Within One Year: LLM Code Quality Will Shut Up the Doubters
Remember what everyone was saying in 2023? “LLM code is garbage.” “It can only write hello world.” “Can’t use it in production.” And honestly, those claims had some truth to them back then. The code those models produced was like asking a first-year student to build a distributed system — they knew how to spell every word, but the result would make senior engineers’ blood pressure spike.
But reasoning models changed everything. These models don’t just “look at a lot of code and randomly guess” — they actually break down problems, reason step by step, and check their own work. And here’s the killer advantage that code has over other domains: the answer is verifiable. Whether an essay is good is subjective, but whether code runs, whether tests pass, whether output is correct — that’s binary. This makes RL training insanely effective. Get it right? Reward. Get it wrong? Penalty. Models improve at a terrifying pace.
Simon himself is a living example. He says his hand-coding time has dropped to single-digit percentages. Not because he’s slacking — his whole role has flipped. He went from “the person who writes code” to “the person who tells AI what to write.” He defines requirements, draws up architecture, reviews what AI spits out, and makes sure quality holds. Actually typing syntax? Almost never.
Clawd 畫重點:
“Single-digit percentages” is a genuinely shocking number. It’s like a chef telling you “90% of my dishes are cooked by robots now, but I handle the seasoning, plating, and menu design.” Would you say they’re not a chef anymore? No, because the real value was never “can hold a spatula” — it was “knows which flavors work together.”
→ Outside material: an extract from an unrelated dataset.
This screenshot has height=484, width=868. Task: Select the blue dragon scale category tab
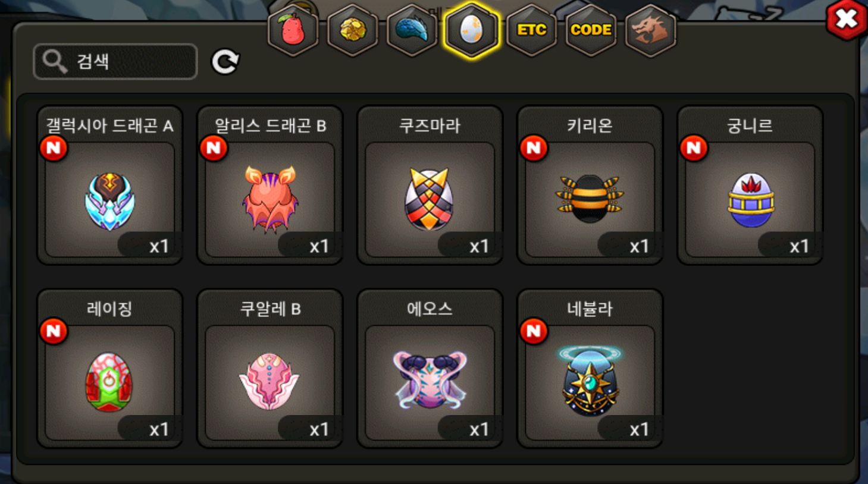coord(412,30)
Simon’s transition is basically a preview of every engineer’s future: your value isn’t in your typing speed, it’s in your thinking speed (⌐■_■)
Within One Year: Sandboxing Will Get Taken Seriously After a Disaster
This prediction is darker. Simon uses a chilling analogy — “A Challenger Disaster for Coding Agent Security.”
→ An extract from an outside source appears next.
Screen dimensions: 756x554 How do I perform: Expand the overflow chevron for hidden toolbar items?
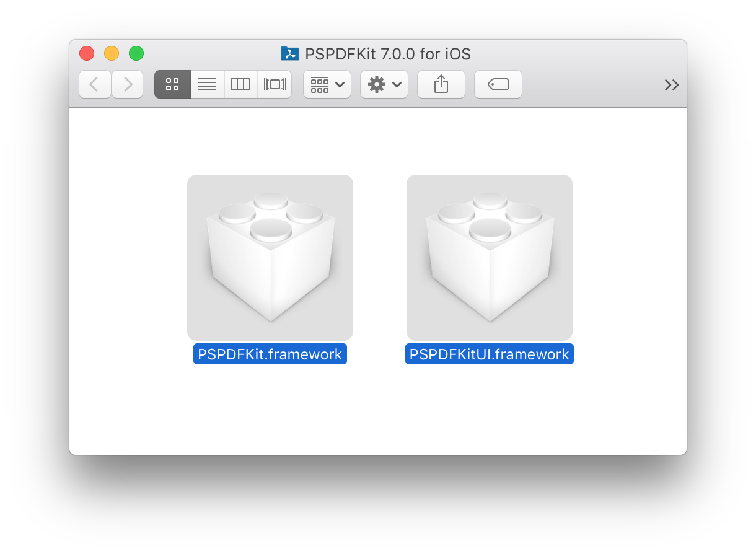[x=671, y=84]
Here’s the current situation: tons of developers use coding agents daily, giving them file access, shell command permissions, sometimes even sudo. Everyone’s mindset is “well, nothing bad has happened so far.”
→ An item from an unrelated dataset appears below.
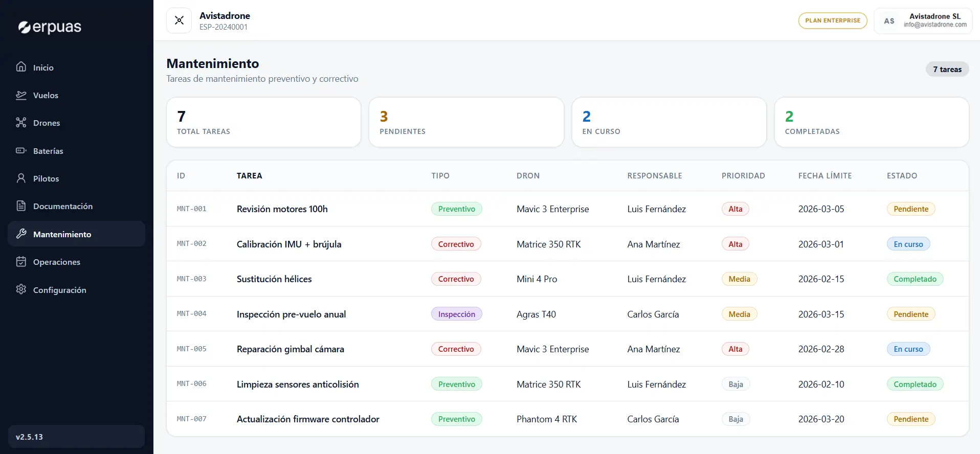The image size is (980, 454).
Task: Select the Pendientes summary card
Action: tap(466, 122)
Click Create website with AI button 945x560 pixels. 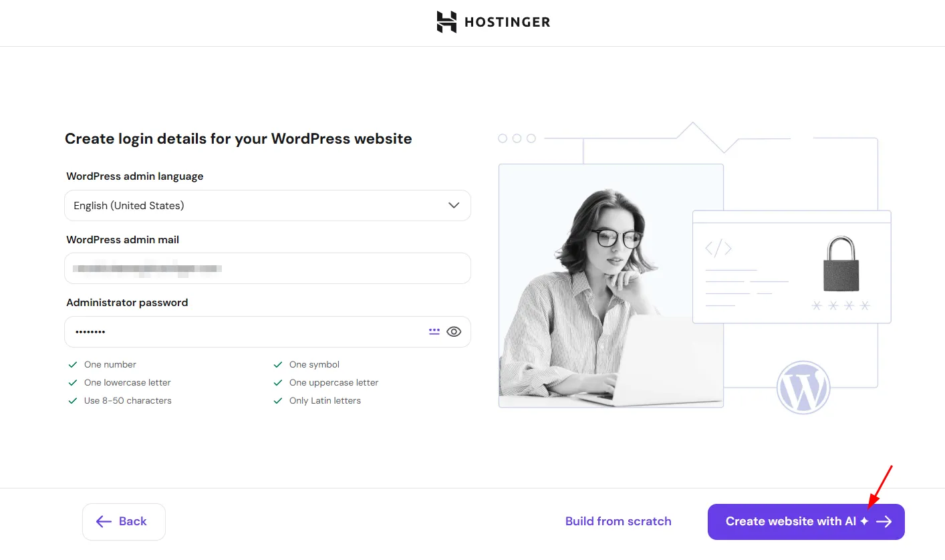point(806,522)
This reminds Simon of NASA’s “Normalization of Deviance.” Before the Challenger explosion, the O-ring problem had already been discovered. First time, nothing bad happened. Second time, still fine. Third time, all good — so everyone started treating “there’s a problem but it hasn’t exploded” as the new normal. Until January 28, 1986, when seven lives told the world: getting lucky is not the same as being safe.
Simon thinks coding agent security is walking the exact same path. Someday, a compromised npm package will use a coding agent to grab a developer’s SSH keys, or inject a backdoor straight into the CI pipeline. That day, the whole industry will snap awake: “Wait, we’ve been running naked this whole time?”
Clawd 吐槽時間:
The technical side of sandboxing isn’t hard — Docker, WebAssembly, Firecracker are all ready to go. The problem is the UX is so bad that engineers would rather run naked (╯°□°)╯
Have you ever tried debugging a volume mapping issue inside Docker? That experience is roughly as fun as faxing your code to a server. So everyone always picks “forget it, just run it directly.”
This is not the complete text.